Платье её развевалось, ткани были легки, почти невесомы, пояс, перетягивающий тонкую талию, не сковывал движения. Она шла быстро, почти так же, как летела на своём коне. Но разве сравнится скорость и мощь?
В покоях, светлых и высоких, она, словно в бессилии, упала на покрывала с тонкой искусной вышивкой и разглядывала полог над широкой постелью.
— Ваши руки! — услышала она осуждающее.
— Сеилна, оставь меня, — Эвиси сказала грозно, зная, что Сеилна не оставит, и покорно села, сама сняла наручи и отбросила колчан, смотря, как сверкнуло оперение стрел цвета тёмного золота, с красными вставками — она и только она имела право на такие стрелы.
Руки Сеилны раздевали Эвиси, которая даже с закрытыми глазами слышала осуждение в словах и порхании пальчиков по рукам, плечам и ногам Королевы.
— Не следует вам, моя Королева.
— Ах, Сеилна, оставь свои упрёки, я знаю всё, что ты скажешь.
— Если знаете, Ваше Величество, почему поступаете так? Скоро вы превратитесь в юношу, ноги станут кривыми от постоянного сидения верхом, а руки грубы.
— Разве? Может быть, я уже подобна юноше? — она порывисто сдёрнула с себя нижнее платье и смотрела на себя в зеркало.
Эвиси не была похожа на юношу, она это ясно видела. Её синие глаза осмотрели стройные и длинные ноги, переходящие в изгибы бёдер и талию, остановились на груди с тёмными сосками и проследовали по изящной шее к лицу.

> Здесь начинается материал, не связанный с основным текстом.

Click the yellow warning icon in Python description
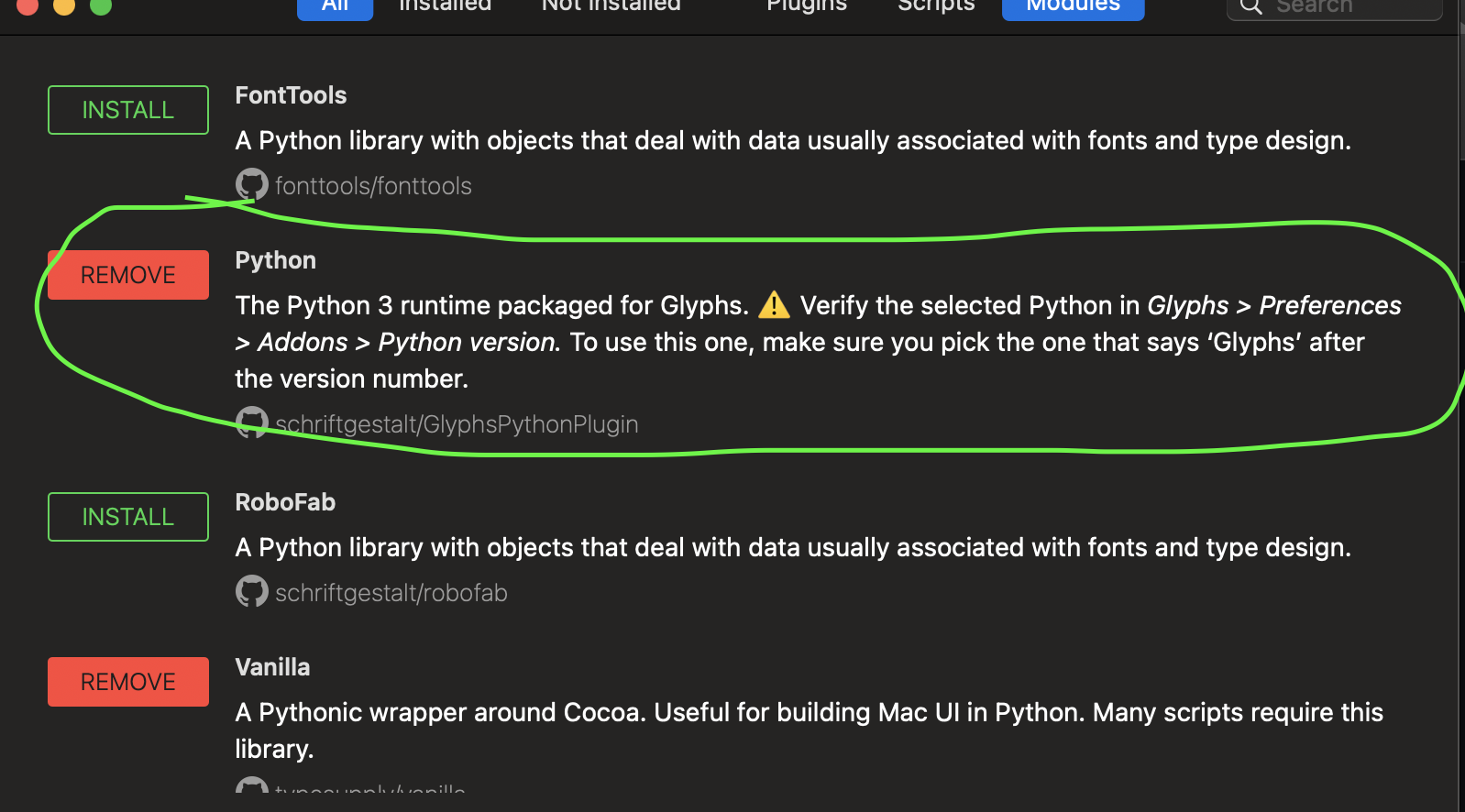This screenshot has width=1465, height=812. [774, 304]
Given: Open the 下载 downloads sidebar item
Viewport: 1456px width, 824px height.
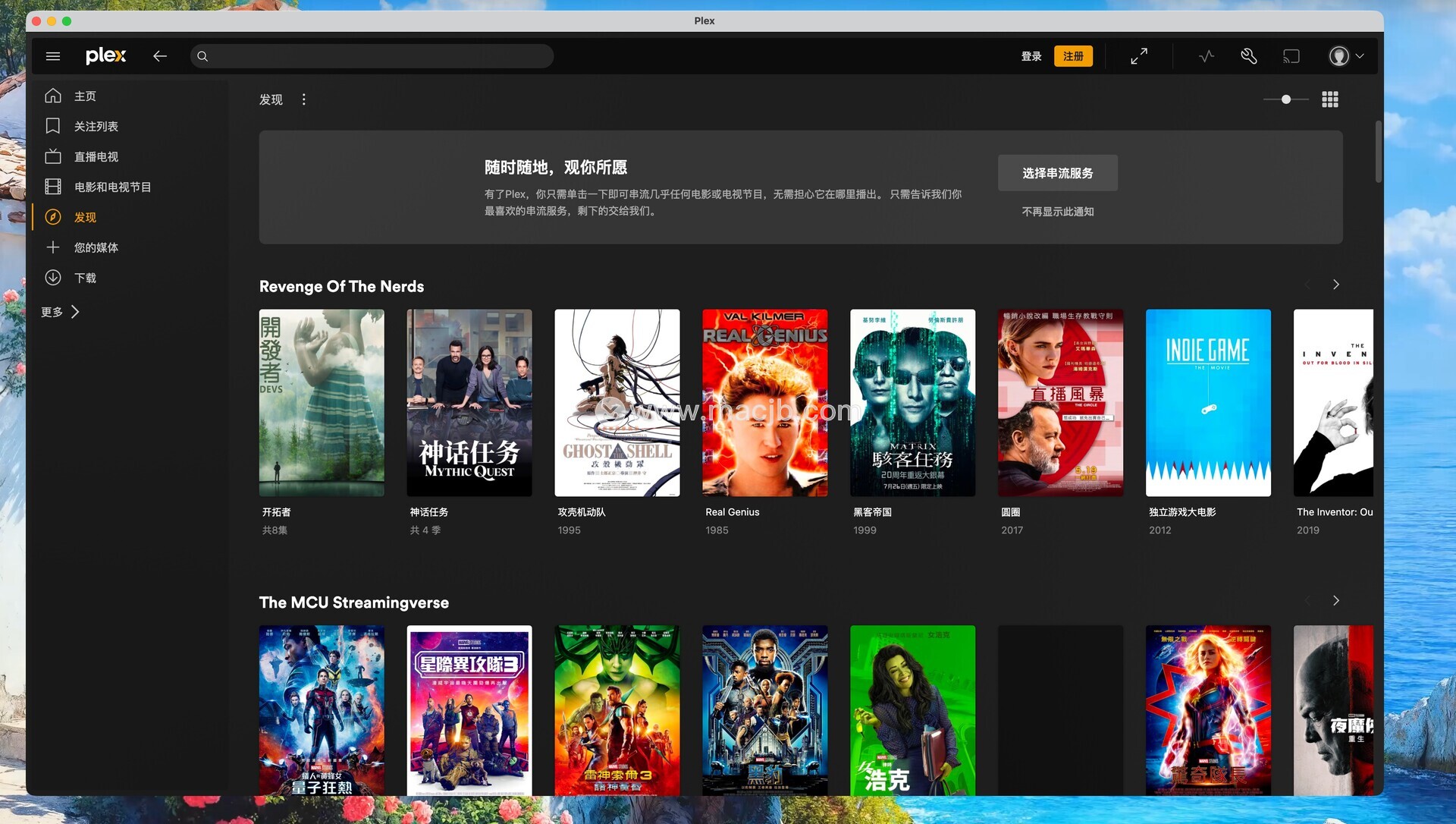Looking at the screenshot, I should [x=85, y=278].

Тонкая и белая кожа её вспыхнула румянцем, но лишь на мгновение, и она прошла в омывальню, где служанки уже приготовили горячую воду и снадобья для кожи, волос, ногтей, всего того, что делает жену прекрасной в глазах мужа…
Мужа…
Эвиси лишь смутными отрывками помнила свою брачную церемонию, лишь своё возмущение, что на рассвете нового дня ей на жертвенный алтарь привязали курицу. Курицу! Это была её последняя жертва, принесённая Главной Богине.
В краях, где теперь жила Эвиси, не приносили жертв, храмы их были светлы, а Боги — добры. Они прощали людям их слабости и утешали в горестях.
Муж её, Меланмир, жил тут же, в этом же дворце, на мужской половине, и был добр к своей Королеве. Как и обещал, он подарил ей коня и сам научил править им.
Когда маленькая Эвиси увидела сражающихся на турнирах воинов — она захотела сражаться тоже, но Меланмир сказал, что не следует юной деве брать в руки двуручный меч и выходить на ближний бой, тем более ей — Королеве. И показал ей лук со стрелами, метательные ножи, сюрекены, а потом и топоры, изготовленные под её небольшую руку.
Служанки боролись с натёртостями у неё на руках и расчёсывали её волосы, длиной почти до пола, дважды в день, заплетая в косы. С утра — в тугие, чтобы ветер и скорость не растрепали и не испортили шёлк волос, а к вечеру, к приходу Меланмира — в свободные, как это и полагалось замужней женщине, когда муж посещает её опочивальню. Сама она не имела права переступить порог не только его покоев, но и мужской половины дворца.
Меланмир держал в руках фрукт — яркий, как и его перстни, и внимательно на смотрел на Эвиси, одетую уже, как и полагается, для мужа своего. На ней не было нижнего платья, что в своё время удивило девушку, когда её впервые, около одной зимы назад, так одели. Было лишь платье из тончайшей ткани, украшенной не столько вышивкой, сколько «кружевами». Платье это служило как верхним, так и нижним, но лишь в покоях женщины, и только когда её посещает муж.
— Я слышал, что произошло сегодня, Эвиси.
— Что случилось, муж мой? — синие глаза смотрели заинтересованно.